OpenData Vector: MIT-licensed Vector Search on Object Storage

· Rohan Desai
vector slatedb search announcement

OpenData Vector fills the gap between running pgvector and paying a vendor many multiples of hardware costs to operate a search database for you.

MIT-licensed and built on SlateDB, OpenData Vector is a stateless, durable, and highly-available search engine that runs anywhere with access to Object Storage. It is designed to be simple enough to operate yourself, and efficient enough to serve 100M vectors for roughly $350/mo.

There’s growing consensus in the database community that object storage is a “good thing”. The 99.999999999% durability SLAs, the cost efficiency (1/4 storage cost, $0 cross-AZ networking), and the strong consistency are all distributed system nightmares that are solved by object storage.

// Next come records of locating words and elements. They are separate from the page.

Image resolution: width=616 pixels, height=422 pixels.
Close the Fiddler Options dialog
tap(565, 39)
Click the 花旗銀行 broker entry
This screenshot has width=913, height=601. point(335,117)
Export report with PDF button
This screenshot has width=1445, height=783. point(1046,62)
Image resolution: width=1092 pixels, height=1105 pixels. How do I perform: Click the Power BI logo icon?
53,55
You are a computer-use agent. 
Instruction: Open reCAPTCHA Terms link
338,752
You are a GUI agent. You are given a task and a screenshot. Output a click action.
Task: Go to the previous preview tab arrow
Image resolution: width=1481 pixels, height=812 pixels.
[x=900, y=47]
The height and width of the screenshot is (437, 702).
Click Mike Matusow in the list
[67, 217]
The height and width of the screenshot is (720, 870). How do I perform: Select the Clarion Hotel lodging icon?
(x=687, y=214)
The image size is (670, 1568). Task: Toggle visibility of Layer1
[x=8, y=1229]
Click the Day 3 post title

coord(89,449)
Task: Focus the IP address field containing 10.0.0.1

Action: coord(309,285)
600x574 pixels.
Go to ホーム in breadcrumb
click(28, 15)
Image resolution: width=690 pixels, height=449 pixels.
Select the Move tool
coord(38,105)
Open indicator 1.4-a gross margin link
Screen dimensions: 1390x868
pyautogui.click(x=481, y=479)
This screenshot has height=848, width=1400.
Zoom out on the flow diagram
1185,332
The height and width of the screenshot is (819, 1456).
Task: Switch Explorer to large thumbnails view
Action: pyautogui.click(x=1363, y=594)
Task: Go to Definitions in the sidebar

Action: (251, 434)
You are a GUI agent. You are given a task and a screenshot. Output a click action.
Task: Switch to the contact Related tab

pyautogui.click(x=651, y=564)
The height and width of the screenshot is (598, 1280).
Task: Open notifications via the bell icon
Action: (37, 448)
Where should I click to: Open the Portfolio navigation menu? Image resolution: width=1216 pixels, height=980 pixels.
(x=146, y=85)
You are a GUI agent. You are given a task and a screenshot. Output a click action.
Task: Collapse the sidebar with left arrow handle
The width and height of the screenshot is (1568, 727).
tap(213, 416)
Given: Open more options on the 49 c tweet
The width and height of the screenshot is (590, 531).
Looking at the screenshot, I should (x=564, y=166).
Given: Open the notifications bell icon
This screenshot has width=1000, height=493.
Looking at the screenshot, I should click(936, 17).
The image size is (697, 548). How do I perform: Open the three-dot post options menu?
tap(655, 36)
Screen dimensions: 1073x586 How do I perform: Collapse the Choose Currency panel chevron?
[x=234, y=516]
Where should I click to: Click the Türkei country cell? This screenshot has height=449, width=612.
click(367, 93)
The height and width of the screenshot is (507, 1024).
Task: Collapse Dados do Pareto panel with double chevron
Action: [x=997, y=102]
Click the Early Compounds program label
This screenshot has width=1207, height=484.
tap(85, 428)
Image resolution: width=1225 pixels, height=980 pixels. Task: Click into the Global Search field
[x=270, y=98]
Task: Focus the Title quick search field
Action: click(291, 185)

Because of this, over the last decade online systems have steadily increased their dependency on object storage. The first generation systems were tiered, the second were fully disaggregated and the third (and current) generation are stateless.

┏━Gen 1: Tiered Storage━━━━━━━━━━┓    ┏━Gen 2: Disaggregated━━━━━━━━━━━┓ 
┃                                ┃█   ┃                                ┃█
┃    ╭──────────────────────╮    ┃█   ┃    ╭──────────────────────╮    ┃█
┃    │        Query         │    ┃█   ┃    │        Query         │    ┃█
┃    ╰───────────┬──────────╯    ┃█   ┃    ╰───────────┬──────────╯    ┃█
┃                │               ┃█   ┃                │               ┃█
┃      ┌─────────┘               ┃█   ┃     ┌──────────┘               ┃█
┃      │                         ┃█   ┃     │     ╭─────────╮          ┃█
┃   ╔══▼═╗    ╔════╗    ╔════╗   ┃█   ┃  ┌──▼─┐   │ Cluster │    ┌────┐┃█
┃   ║ A  ├────▶ B  ├────▶ C  ║   ┃█   ┃  │ A  ├───▶ Manager ◀────┤ B  │┃█
┃   ╚══┬═╝    ╚══┬═╝    ╚══┬═╝   ┃█   ┃  └──┬─┘   ╰─────────╯    └──┬─┘┃█
┃      └─────────┼─────────┘     ┃█   ┃     └──────────┬────────────┘  ┃█
┃                │               ┃█   ┃                │               ┃█
┃    ┌───────────▼──────────┐    ┃█   ┃    ╔═══════════▼══════════╗    ┃█
┃    │     S3 (cold)        │    ┃█   ┃    ║  S3 (durable state)  ║    ┃█
┃    └──────────────────────┘    ┃█   ┃    ╚══════════════════════╝    ┃█
┃                                ┃█   ┃                                ┃█
┗━━━━━━━━━━━━━━━━━━━━━━━━━━━━━━━━┛█   ┗━━━━━━━━━━━━━━━━━━━━━━━━━━━━━━━━┛█
 ██████████████████████████████████    ██████████████████████████████████
                                                                         
                                                                         
                  ┏━Gen 3: Stateless━━━━━━━━━━━━━━━┓                     
                  ┃                                ┃█                    
                  ┃    ╭──────────────────────╮    ┃█                    
                  ┃    │        Query         │    ┃█                    
                  ┃    ╰───────────┬──────────╯    ┃█                    
                  ┃                │               ┃█                    
                  ┃      ┌─────────┼─────────┐     ┃█                    
                  ┃      │         │         │     ┃█                    
                  ┃   ┌──▼─┐    ┌──▼─┐    ┌──▼─┐   ┃█                    
                  ┃   │ A  │    │ B  │    │ C  │   ┃█                    
                  ┃   └──┬─┘    └──┬─┘    └──┬─┘   ┃█                    
                  ┃      └─────────┼─────────┘     ┃█                    
                  ┃                │               ┃█                    
                  ┃    ╔═══════════▼══════════╗    ┃█                    
                  ┃    ║   S3 (only truth)    ║    ┃█                    
                  ┃    ╚══════════════════════╝    ┃█                    
                  ┃                                ┃█                    
                  ┗━━━━━━━━━━━━━━━━━━━━━━━━━━━━━━━━┛█                    
                   ██████████████████████████████████                    

The second generation systems (such as Chroma & Milvus) improved on the first in that durability and replication were delegated to object storage, but nodes are still statefully assigned shards to serve from local data and require coordination between them to rebalance work. The third generation improves on the second by delegating metadata management to object storage as well, enabling any node to serve any data.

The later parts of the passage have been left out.